Source information.
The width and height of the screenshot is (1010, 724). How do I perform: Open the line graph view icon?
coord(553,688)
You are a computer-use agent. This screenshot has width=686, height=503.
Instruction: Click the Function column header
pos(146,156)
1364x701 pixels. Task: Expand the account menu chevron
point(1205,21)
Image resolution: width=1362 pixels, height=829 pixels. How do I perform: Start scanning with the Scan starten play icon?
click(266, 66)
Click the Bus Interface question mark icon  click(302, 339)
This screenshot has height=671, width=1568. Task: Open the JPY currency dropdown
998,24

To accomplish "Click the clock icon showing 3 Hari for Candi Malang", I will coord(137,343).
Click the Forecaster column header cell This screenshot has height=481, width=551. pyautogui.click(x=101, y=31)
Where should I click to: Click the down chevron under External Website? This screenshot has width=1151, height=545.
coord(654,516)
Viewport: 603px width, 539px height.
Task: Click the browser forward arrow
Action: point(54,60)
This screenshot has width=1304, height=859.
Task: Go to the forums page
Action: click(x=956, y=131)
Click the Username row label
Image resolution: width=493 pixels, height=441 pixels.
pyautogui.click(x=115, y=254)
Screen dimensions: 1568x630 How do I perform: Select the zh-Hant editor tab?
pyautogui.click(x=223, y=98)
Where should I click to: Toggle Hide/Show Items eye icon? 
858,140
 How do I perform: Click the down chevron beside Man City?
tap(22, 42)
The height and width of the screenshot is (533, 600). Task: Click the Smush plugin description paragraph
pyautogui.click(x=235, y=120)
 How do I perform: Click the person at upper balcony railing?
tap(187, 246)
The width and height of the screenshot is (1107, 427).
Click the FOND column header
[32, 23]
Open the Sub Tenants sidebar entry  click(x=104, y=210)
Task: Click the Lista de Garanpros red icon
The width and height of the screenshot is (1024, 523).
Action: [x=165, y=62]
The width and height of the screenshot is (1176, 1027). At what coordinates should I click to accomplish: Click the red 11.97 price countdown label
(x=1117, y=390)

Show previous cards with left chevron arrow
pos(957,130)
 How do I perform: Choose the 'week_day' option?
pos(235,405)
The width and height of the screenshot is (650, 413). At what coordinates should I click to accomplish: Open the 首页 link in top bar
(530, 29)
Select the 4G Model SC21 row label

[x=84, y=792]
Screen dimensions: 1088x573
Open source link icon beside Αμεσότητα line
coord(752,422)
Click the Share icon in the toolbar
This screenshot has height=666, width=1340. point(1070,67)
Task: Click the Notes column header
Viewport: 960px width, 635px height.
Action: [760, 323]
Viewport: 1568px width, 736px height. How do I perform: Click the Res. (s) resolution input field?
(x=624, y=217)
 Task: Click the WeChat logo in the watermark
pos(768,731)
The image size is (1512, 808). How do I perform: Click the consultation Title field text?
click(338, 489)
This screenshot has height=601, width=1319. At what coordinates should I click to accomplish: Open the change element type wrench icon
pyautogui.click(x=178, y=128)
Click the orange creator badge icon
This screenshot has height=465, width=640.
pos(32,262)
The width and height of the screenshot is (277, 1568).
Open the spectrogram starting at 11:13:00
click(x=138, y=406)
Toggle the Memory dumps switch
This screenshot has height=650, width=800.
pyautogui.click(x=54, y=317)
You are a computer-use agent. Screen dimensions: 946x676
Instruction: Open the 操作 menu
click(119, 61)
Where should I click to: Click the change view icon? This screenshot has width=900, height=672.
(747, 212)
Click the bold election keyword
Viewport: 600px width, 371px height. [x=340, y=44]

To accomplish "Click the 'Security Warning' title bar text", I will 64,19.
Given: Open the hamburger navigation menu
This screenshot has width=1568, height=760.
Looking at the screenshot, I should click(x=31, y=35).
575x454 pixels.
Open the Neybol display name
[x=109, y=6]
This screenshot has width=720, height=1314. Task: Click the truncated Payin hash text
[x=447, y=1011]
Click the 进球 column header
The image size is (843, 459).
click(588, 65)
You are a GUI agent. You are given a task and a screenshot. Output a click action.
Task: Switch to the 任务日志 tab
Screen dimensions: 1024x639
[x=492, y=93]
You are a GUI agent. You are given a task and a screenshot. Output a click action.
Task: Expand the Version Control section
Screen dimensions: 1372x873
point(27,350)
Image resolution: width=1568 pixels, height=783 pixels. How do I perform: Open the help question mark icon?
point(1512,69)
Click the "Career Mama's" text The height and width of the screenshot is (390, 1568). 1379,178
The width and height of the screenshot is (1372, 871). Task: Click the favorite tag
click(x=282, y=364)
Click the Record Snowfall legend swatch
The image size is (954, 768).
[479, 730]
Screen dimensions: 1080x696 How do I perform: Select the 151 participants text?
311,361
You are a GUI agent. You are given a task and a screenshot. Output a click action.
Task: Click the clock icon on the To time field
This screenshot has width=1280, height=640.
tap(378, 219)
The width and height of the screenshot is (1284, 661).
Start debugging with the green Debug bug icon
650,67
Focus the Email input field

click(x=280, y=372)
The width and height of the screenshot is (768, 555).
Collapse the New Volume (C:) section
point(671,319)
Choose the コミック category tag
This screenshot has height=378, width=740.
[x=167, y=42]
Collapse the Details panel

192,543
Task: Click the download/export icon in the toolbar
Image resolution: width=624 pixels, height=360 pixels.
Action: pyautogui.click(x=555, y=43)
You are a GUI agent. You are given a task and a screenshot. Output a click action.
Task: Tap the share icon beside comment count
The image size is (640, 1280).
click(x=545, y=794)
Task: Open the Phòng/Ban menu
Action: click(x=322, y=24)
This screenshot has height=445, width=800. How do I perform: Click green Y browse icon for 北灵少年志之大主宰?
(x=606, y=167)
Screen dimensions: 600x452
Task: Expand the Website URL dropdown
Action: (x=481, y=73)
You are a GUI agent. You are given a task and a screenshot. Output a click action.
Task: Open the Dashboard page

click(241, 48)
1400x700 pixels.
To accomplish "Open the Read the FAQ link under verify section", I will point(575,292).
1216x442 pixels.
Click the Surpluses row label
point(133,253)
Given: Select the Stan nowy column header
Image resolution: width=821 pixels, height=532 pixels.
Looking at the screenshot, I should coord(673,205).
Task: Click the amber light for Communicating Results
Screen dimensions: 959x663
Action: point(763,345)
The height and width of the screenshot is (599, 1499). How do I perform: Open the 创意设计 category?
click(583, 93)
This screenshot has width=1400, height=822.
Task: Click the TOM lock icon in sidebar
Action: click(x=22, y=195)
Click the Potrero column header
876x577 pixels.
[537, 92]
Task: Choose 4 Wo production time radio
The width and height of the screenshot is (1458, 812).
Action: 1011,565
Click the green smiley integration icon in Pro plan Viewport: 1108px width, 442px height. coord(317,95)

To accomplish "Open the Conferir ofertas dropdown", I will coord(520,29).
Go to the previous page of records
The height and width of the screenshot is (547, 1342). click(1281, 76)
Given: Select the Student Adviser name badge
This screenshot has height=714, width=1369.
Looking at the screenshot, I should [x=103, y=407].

Assignment. Write out each entry again, character for character.

The completed task.
The width and height of the screenshot is (1010, 724). How do I perform: Open the line graph view icon?
coord(553,688)
You are a computer-use agent. This screenshot has width=686, height=503.
Instruction: Click the Function column header
pos(146,156)
1364x701 pixels. Task: Expand the account menu chevron
point(1205,21)
Image resolution: width=1362 pixels, height=829 pixels. How do I perform: Start scanning with the Scan starten play icon?
click(266, 66)
Click the Bus Interface question mark icon  click(302, 339)
This screenshot has height=671, width=1568. Task: Open the JPY currency dropdown
998,24

To accomplish "Click the clock icon showing 3 Hari for Candi Malang", I will coord(137,343).
Click the Forecaster column header cell This screenshot has height=481, width=551. pyautogui.click(x=101, y=31)
Where should I click to: Click the down chevron under External Website? This screenshot has width=1151, height=545.
coord(654,516)
Viewport: 603px width, 539px height.
Task: Click the browser forward arrow
Action: point(54,60)
This screenshot has width=1304, height=859.
Task: Go to the forums page
Action: click(x=956, y=131)
Click the Username row label
Image resolution: width=493 pixels, height=441 pixels.
pyautogui.click(x=115, y=254)
Screen dimensions: 1568x630 How do I perform: Select the zh-Hant editor tab?
pyautogui.click(x=223, y=98)
Where should I click to: Toggle Hide/Show Items eye icon? 
858,140
 How do I perform: Click the down chevron beside Man City?
tap(22, 42)
The height and width of the screenshot is (533, 600). Task: Click the Smush plugin description paragraph
pyautogui.click(x=235, y=120)
 How do I perform: Click the person at upper balcony railing?
tap(187, 246)
The width and height of the screenshot is (1107, 427).
Click the FOND column header
[32, 23]
Open the Sub Tenants sidebar entry  click(x=104, y=210)
Task: Click the Lista de Garanpros red icon
The width and height of the screenshot is (1024, 523).
Action: [x=165, y=62]
The width and height of the screenshot is (1176, 1027). At what coordinates should I click to accomplish: Click the red 11.97 price countdown label
(x=1117, y=390)

Show previous cards with left chevron arrow
pos(957,130)
 How do I perform: Choose the 'week_day' option?
pos(235,405)
The width and height of the screenshot is (650, 413). At what coordinates should I click to accomplish: Open the 首页 link in top bar
(530, 29)
Select the 4G Model SC21 row label

[x=84, y=792]
Screen dimensions: 1088x573
Open source link icon beside Αμεσότητα line
coord(752,422)
Click the Share icon in the toolbar
This screenshot has height=666, width=1340. point(1070,67)
Task: Click the Notes column header
Viewport: 960px width, 635px height.
Action: [760, 323]
Viewport: 1568px width, 736px height. How do I perform: Click the Res. (s) resolution input field?
(x=624, y=217)
 Task: Click the WeChat logo in the watermark
pos(768,731)
The image size is (1512, 808). How do I perform: Click the consultation Title field text?
click(338, 489)
This screenshot has height=601, width=1319. At what coordinates should I click to accomplish: Open the change element type wrench icon
pyautogui.click(x=178, y=128)
Click the orange creator badge icon
This screenshot has height=465, width=640.
pos(32,262)
The width and height of the screenshot is (277, 1568).
Open the spectrogram starting at 11:13:00
click(x=138, y=406)
Toggle the Memory dumps switch
This screenshot has height=650, width=800.
pyautogui.click(x=54, y=317)
You are a computer-use agent. Screen dimensions: 946x676
Instruction: Open the 操作 menu
click(119, 61)
Where should I click to: Click the change view icon? This screenshot has width=900, height=672.
(747, 212)
Click the bold election keyword
Viewport: 600px width, 371px height. [x=340, y=44]

To accomplish "Click the 'Security Warning' title bar text", I will 64,19.
Given: Open the hamburger navigation menu
This screenshot has width=1568, height=760.
Looking at the screenshot, I should click(x=31, y=35).
575x454 pixels.
Open the Neybol display name
[x=109, y=6]
This screenshot has width=720, height=1314. Task: Click the truncated Payin hash text
[x=447, y=1011]
Click the 进球 column header
The image size is (843, 459).
click(588, 65)
You are a GUI agent. You are given a task and a screenshot. Output a click action.
Task: Switch to the 任务日志 tab
Screen dimensions: 1024x639
[x=492, y=93]
You are a GUI agent. You are given a task and a screenshot. Output a click action.
Task: Expand the Version Control section
Screen dimensions: 1372x873
point(27,350)
Image resolution: width=1568 pixels, height=783 pixels. How do I perform: Open the help question mark icon?
point(1512,69)
Click the "Career Mama's" text The height and width of the screenshot is (390, 1568). 1379,178
The width and height of the screenshot is (1372, 871). Task: Click the favorite tag
click(x=282, y=364)
Click the Record Snowfall legend swatch
The image size is (954, 768).
[479, 730]
Screen dimensions: 1080x696 How do I perform: Select the 151 participants text?
311,361
You are a GUI agent. You are given a task and a screenshot. Output a click action.
Task: Click the clock icon on the To time field
This screenshot has width=1280, height=640.
tap(378, 219)
The width and height of the screenshot is (1284, 661).
Start debugging with the green Debug bug icon
650,67
Focus the Email input field

click(x=280, y=372)
The width and height of the screenshot is (768, 555).
Collapse the New Volume (C:) section
point(671,319)
Choose the コミック category tag
This screenshot has height=378, width=740.
[x=167, y=42]
Collapse the Details panel

192,543
Task: Click the download/export icon in the toolbar
Image resolution: width=624 pixels, height=360 pixels.
Action: pyautogui.click(x=555, y=43)
You are a GUI agent. You are given a task and a screenshot. Output a click action.
Task: Tap the share icon beside comment count
The image size is (640, 1280).
click(x=545, y=794)
Task: Open the Phòng/Ban menu
Action: click(x=322, y=24)
This screenshot has height=445, width=800. How do I perform: Click green Y browse icon for 北灵少年志之大主宰?
(x=606, y=167)
Screen dimensions: 600x452
Task: Expand the Website URL dropdown
Action: (x=481, y=73)
You are a GUI agent. You are given a task and a screenshot. Output a click action.
Task: Open the Dashboard page

click(241, 48)
1400x700 pixels.
To accomplish "Open the Read the FAQ link under verify section", I will point(575,292).
1216x442 pixels.
Click the Surpluses row label
point(133,253)
Given: Select the Stan nowy column header
Image resolution: width=821 pixels, height=532 pixels.
Looking at the screenshot, I should coord(673,205).
Task: Click the amber light for Communicating Results
Screen dimensions: 959x663
Action: point(763,345)
The height and width of the screenshot is (599, 1499). How do I perform: Open the 创意设计 category?
click(583, 93)
This screenshot has width=1400, height=822.
Task: Click the TOM lock icon in sidebar
Action: click(x=22, y=195)
Click the Potrero column header
876x577 pixels.
[537, 92]
Task: Choose 4 Wo production time radio
The width and height of the screenshot is (1458, 812).
Action: 1011,565
Click the green smiley integration icon in Pro plan Viewport: 1108px width, 442px height. coord(317,95)

To accomplish "Open the Conferir ofertas dropdown", I will coord(520,29).
Go to the previous page of records
The height and width of the screenshot is (547, 1342). click(1281, 76)
Given: Select the Student Adviser name badge
This screenshot has height=714, width=1369.
Looking at the screenshot, I should [x=103, y=407].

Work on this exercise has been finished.